Problem - Reproduce the part of the commit log below that begins with the words "passes on computing 4th-order" and ends after the words "tests were skipped.".

(Provided passage)

TODO: find flang bug preventing similar refactoring of vector_1D_t

* fix(.div.): 2nd/4th-order divergences

Newly passing unit tests:

A 1D mimetic divergence operator
   passes on computing 2nd-order .div.(.grad. s) for 1D scalar s with quadratic magnitude within 0.1000000000000E-11.
   passes on computing 4th-order .div.(.grad. s) for 1D scalar s with quadratic magnitude within 0.1000000000000E-11.
 2 of 2 tests passed. 0 tests were skipped.

* test(divergence): replace decl/def with associate

* refactor(scalar,vector): uniform nomenclature

For the scalar_1D_t and vector_1D_t derived types, this commit
1. Defines 1 public generic binding per type-bound procedure (TBP),
2. Makes all TBPs private, and
3. Applies uniform nomenclature as follows:
   a. scalar_1_D_t
     i. generic bindings: .grad., grid, values
     ii. TBPs: grad, scalar_1D_grid, scalar_1D_values
   a. vector_1_D_t
     i. generic bindings: .div., grid, values
     ii. TBPs: div, vector_1D_grid, vector_1D_values

* test(.div.):order of accuracy for 2nd-order method

* test(.div.):order of accuracy for 4th-order method

TODO: Fix 2 test failures exposed by the convergence tests,
      wherein the diagnostics indicate that
      (1) The order of accuracy is 1 for both 2nd- and 4th-order
          divergences and
      (2) The calculated values are shifted by one grid location,
          which probably explains the order of accuracy of 1.

For example, with this commit, executing

fpm test --compiler flang-new --flag "-DASSERTIONS -O3"

yields the following excerpted output:

A 1D mimetic divergence operator
   passes on computing 2nd-order .div.(.grad. s) for 1D scalar s with quadratic magnitude within 0.1000000000000E-13.

(End Provided passage)
(Dataset excerpts)

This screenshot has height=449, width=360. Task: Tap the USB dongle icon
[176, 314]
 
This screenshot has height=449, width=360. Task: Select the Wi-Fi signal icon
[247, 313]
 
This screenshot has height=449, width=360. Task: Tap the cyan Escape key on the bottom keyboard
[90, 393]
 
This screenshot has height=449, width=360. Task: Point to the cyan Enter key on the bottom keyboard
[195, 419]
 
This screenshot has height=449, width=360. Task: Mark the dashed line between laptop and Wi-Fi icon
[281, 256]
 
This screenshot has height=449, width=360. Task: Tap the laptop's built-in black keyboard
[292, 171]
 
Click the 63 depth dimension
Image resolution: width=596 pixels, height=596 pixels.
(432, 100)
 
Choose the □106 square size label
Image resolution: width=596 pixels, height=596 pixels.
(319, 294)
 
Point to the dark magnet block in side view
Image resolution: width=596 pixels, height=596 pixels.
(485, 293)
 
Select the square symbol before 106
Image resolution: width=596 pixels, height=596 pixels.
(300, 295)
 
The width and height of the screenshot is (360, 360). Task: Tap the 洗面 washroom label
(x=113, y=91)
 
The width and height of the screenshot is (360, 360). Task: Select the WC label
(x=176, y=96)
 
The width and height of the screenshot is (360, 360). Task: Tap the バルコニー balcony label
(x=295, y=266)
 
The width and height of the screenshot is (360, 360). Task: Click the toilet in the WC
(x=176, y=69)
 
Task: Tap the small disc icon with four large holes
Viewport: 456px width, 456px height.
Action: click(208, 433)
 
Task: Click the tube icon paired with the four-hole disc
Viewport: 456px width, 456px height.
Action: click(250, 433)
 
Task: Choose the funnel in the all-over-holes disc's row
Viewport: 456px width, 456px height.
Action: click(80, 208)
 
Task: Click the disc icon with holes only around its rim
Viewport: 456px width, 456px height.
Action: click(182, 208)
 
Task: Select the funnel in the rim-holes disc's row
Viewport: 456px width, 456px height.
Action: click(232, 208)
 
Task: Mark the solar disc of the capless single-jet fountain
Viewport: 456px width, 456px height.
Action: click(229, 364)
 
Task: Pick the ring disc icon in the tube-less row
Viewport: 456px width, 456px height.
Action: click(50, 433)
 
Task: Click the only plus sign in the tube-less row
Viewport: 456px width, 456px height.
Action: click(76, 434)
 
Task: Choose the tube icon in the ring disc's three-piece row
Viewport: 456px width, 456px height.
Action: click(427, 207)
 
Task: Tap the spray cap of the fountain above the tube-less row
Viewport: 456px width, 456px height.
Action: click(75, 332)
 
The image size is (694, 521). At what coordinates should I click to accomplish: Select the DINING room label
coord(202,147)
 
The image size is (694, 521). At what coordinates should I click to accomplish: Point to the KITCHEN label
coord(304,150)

(End Dataset excerpts)

Answer to this task -
passes on computing 4th-order .div.(.grad. s) for 1D scalar s with quadratic magnitude within 0.1000000000000E-11.
 2 of 2 tests passed. 0 tests were skipped.